The graphical tool used in this study was an adaptation of the VLAD, which incorporated control limits derived from the risk-adjusted cumulative sum.16,17 Briefly, the VLAD shows a plot, for a series of consecutive patients over time, of the cumulative risk-adjusted difference between observed and expected deaths, expressed as the statiscal estimate of excess lives gained or lost. Upper and lower control limits (based mathematically on the sequential probability ratio test2 applied to 10 000 iterations of specified datasets of 10 000 patients) were added which, when breached by the curve, corresponded, respectively, to a real 30% decrease or increase in mortality with 95% confidence. Each time the control limit was breached, the limits were reset, with the breach point taken as the new baseline. More in-depth explanations of the mathematics involved can be found elsewhere.4,5,17

Associations between patient variables and mortality were identified by using χ2 methods and were expressed as odds ratios (ORs) with 95% confidence intervals. Independent predictors were determined by multivariate logistic regression models. Two VLAD curves plotted from the administrative and clinical models were compared, and the models were assessed for their discriminatory power (C statistic11) and goodness of fit (Hosmer–Lemeshow χ2 test, a measure of calibration),18 as applied to the study sample. The curve was also replotted by using an altered administrative risk-prediction model whose reference population included only patients admitted to tertiary hospitals.

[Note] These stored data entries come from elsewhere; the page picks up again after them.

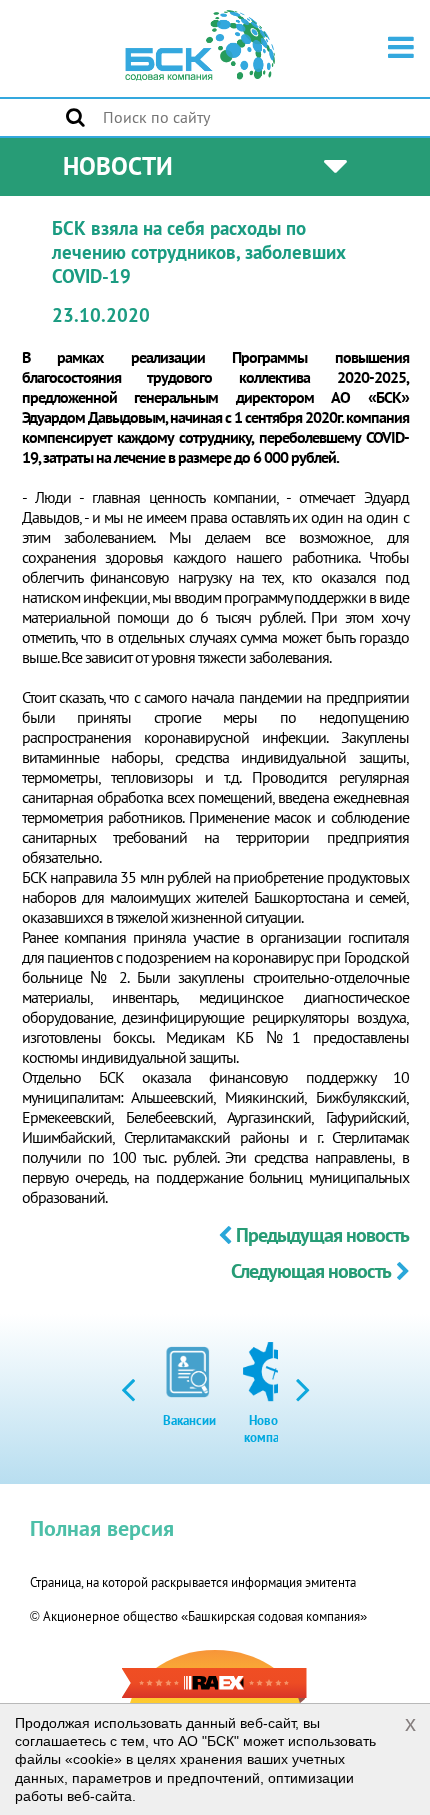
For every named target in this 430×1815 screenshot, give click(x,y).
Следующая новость (311, 1271)
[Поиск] (75, 117)
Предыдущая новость (322, 1235)
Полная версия (102, 1528)
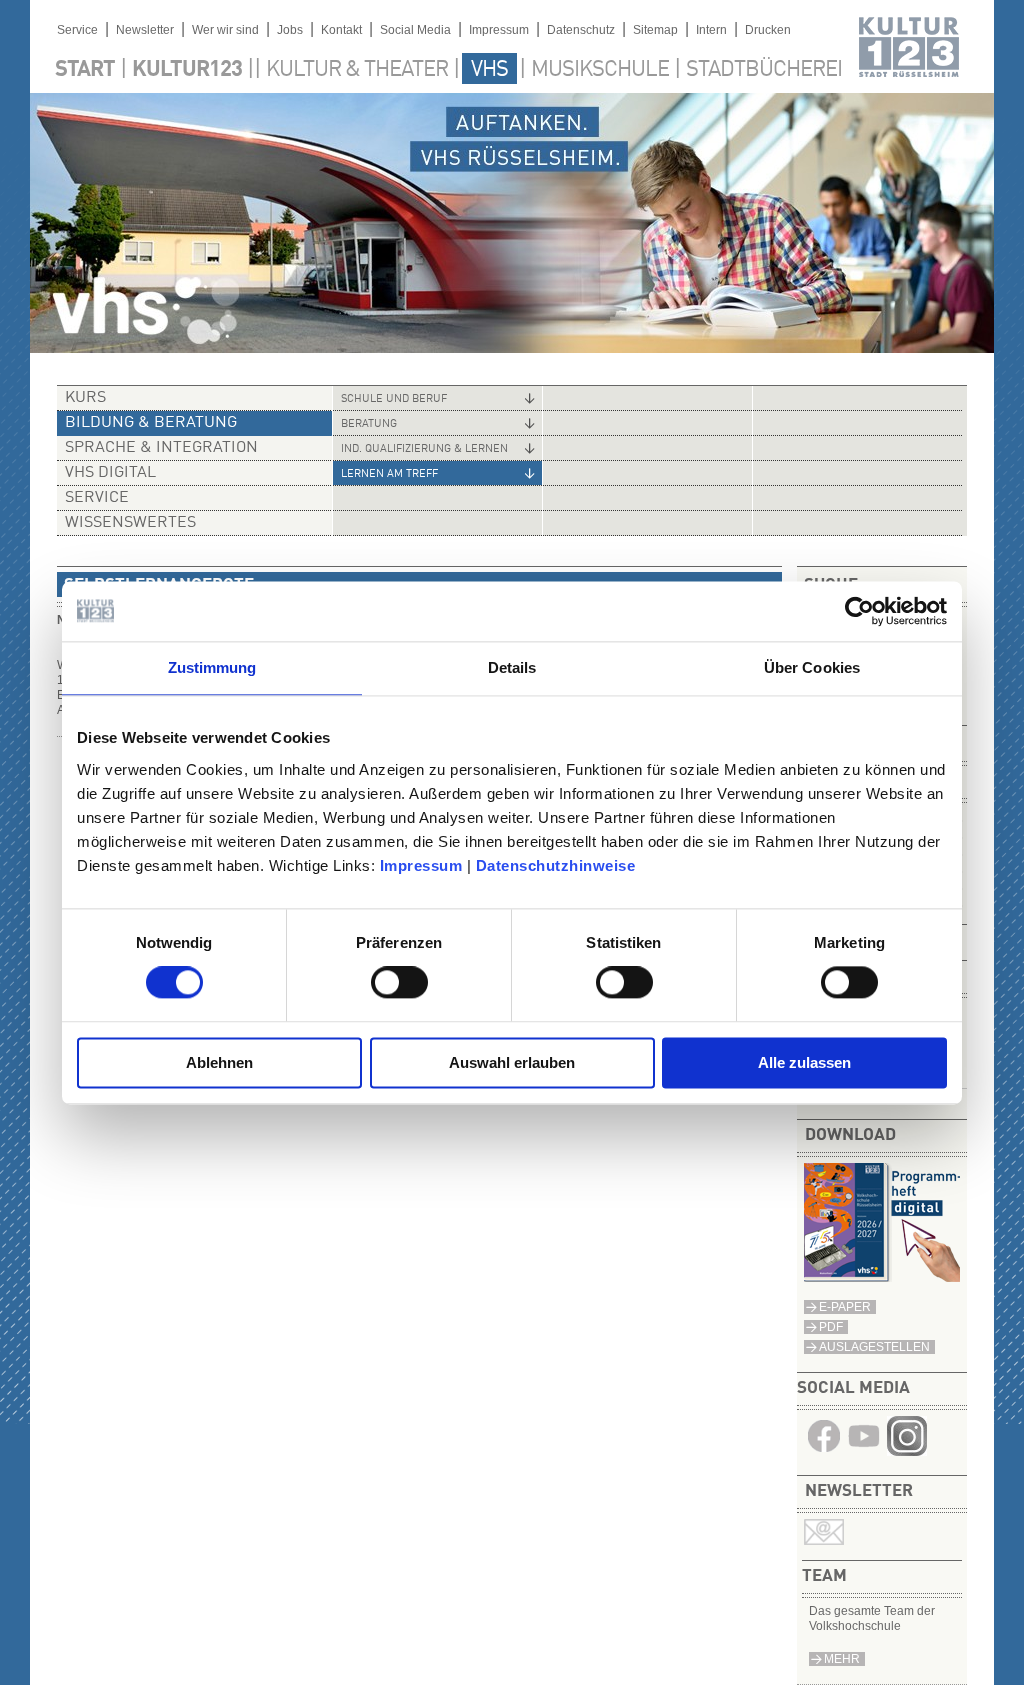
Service (77, 30)
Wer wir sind (225, 30)
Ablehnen (219, 1062)
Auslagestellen (874, 1347)
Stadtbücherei (764, 70)
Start (85, 70)
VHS (489, 70)
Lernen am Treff (389, 474)
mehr (842, 1659)
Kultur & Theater (357, 70)
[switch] (399, 983)
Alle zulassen (804, 1062)
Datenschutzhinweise (556, 865)
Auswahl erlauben (512, 1062)
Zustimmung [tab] (212, 667)
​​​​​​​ (907, 1452)
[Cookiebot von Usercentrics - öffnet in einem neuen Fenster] (859, 611)
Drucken (768, 30)
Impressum (421, 865)
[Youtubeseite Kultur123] (864, 1452)
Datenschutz (581, 30)
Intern (711, 30)
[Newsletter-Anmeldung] (824, 1541)
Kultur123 (187, 70)
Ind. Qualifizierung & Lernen (424, 449)
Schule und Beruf (394, 399)
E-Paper (845, 1307)
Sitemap (655, 30)
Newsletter (145, 30)
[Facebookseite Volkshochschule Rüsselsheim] (824, 1452)
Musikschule (600, 70)
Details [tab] (512, 667)
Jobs (290, 30)
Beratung (369, 424)
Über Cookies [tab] (812, 667)
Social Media (415, 30)
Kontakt (341, 30)
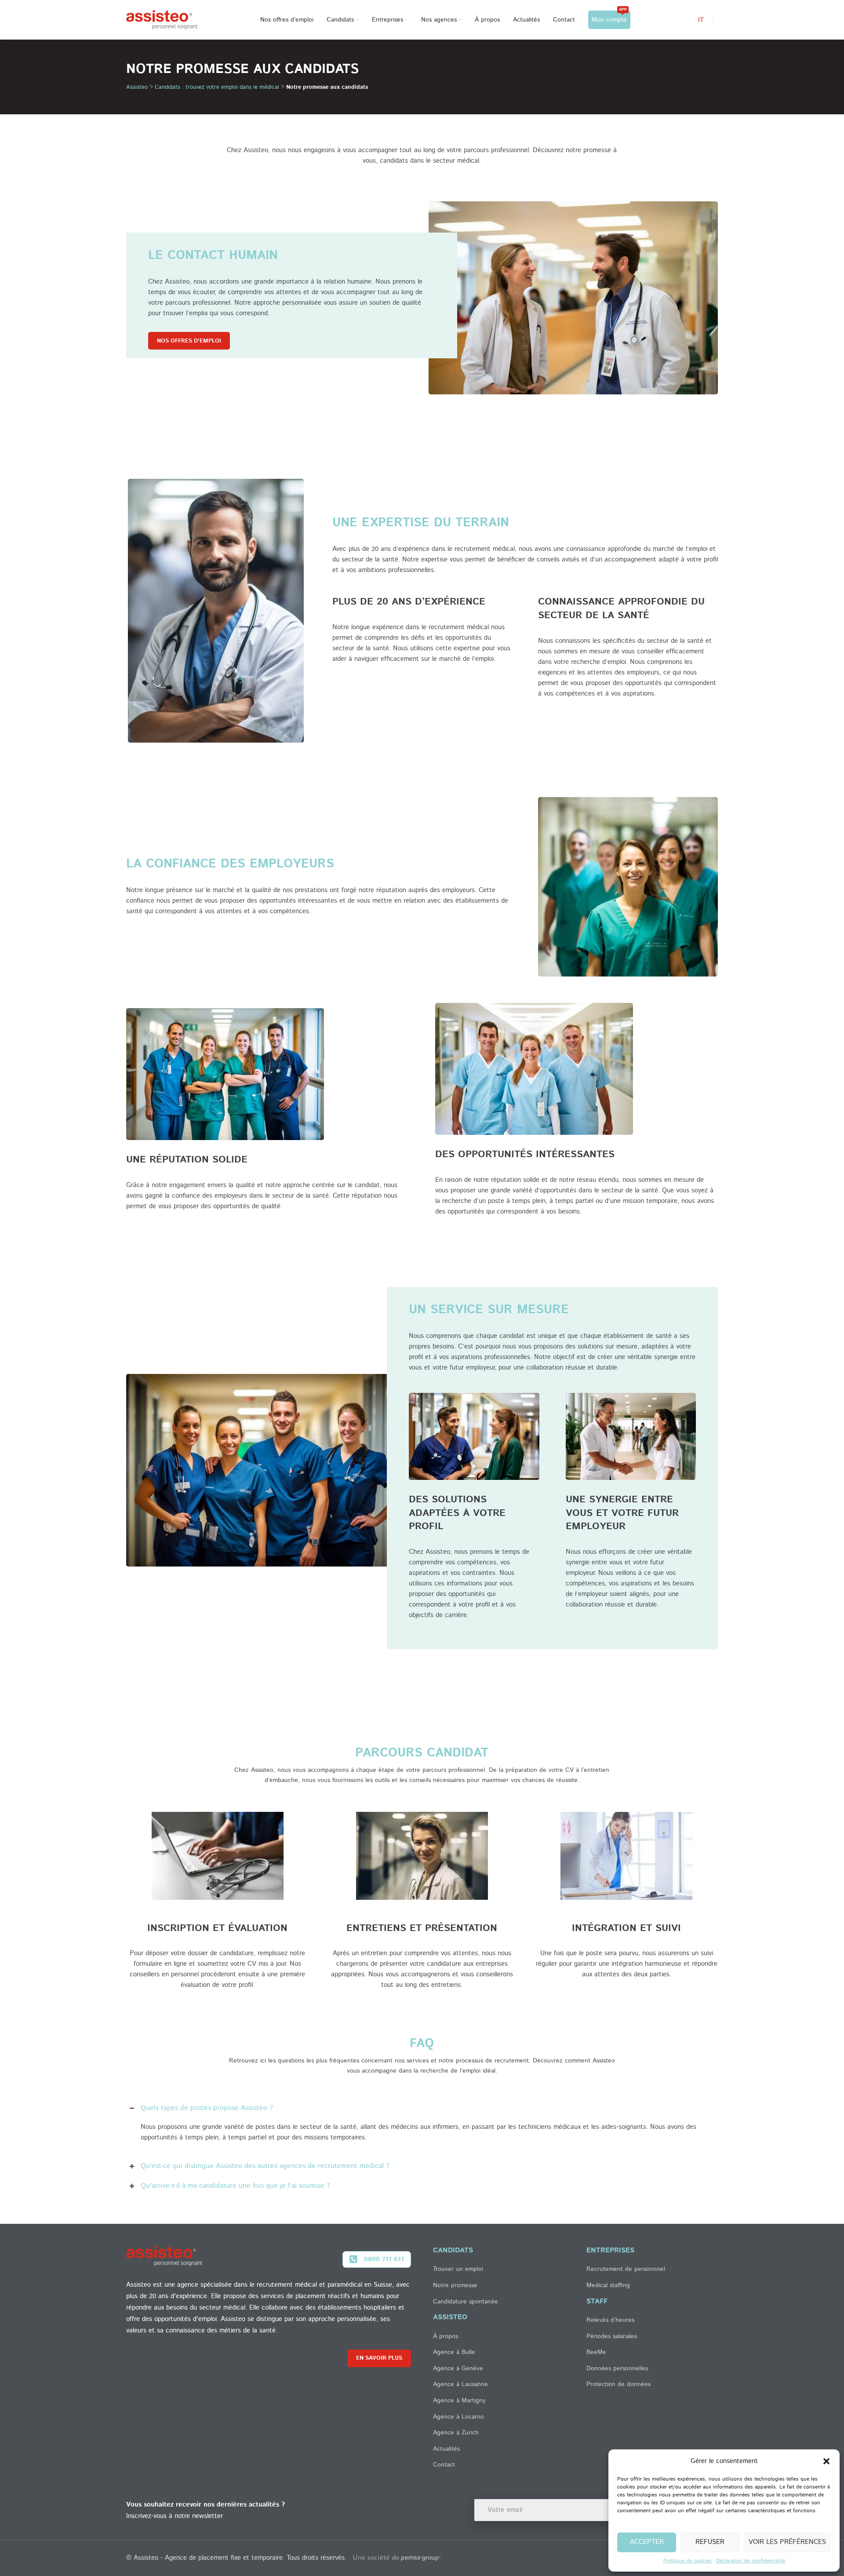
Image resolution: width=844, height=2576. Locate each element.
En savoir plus (379, 2358)
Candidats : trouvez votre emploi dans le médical (217, 87)
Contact (444, 2464)
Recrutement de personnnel (625, 2269)
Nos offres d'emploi (189, 341)
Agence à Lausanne (460, 2384)
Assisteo (137, 87)
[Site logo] (161, 19)
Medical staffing (608, 2285)
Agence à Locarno (458, 2416)
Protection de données (618, 2384)
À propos (445, 2336)
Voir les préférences (787, 2542)
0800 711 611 (384, 2258)
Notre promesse (455, 2285)
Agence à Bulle (454, 2352)
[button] (826, 2461)
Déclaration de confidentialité (750, 2561)
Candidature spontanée (465, 2301)
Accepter (647, 2542)
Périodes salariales (611, 2336)
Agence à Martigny (459, 2400)
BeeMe (596, 2352)
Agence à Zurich (456, 2432)
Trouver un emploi (458, 2269)
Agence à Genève (458, 2368)
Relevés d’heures (610, 2320)
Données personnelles (617, 2368)
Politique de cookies (687, 2561)
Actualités (446, 2449)
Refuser (709, 2542)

In sensitivity analyses, curves for both models were replotted, after sequential exclusion of the previously defined patient groups, and compared. The incidence of non-fatal adverse events related to health care occurring during admission in patients who survived more than 24 hours after presentation was determined.

Of the 467 patients included in the original administrative dataset (Box 3), most were male, and the mean age was 65 years. Of these patients, 416 (89%) were acute admissions to the ED from the community, and 447 (96%) had a confirmed diagnosis of AMI. Of 67 patients who died in hospital, nine represented either misdiagnosis (two with alternative diagnoses of septic shock and pulmonary thromboembolism) or unsubstantiated diagnoses (seven with AMI listed as an unconfirmed cause of death on the death certificate), 14 had out-of-hospital, out-of-ambulance cardiac arrests in which circulation was lost for at least 15 minutes, and 23 were deemed as receiving care with palliative or conservative intent. Of 400 survivors, 11 cases were misdiagnosed cases of unstable angina.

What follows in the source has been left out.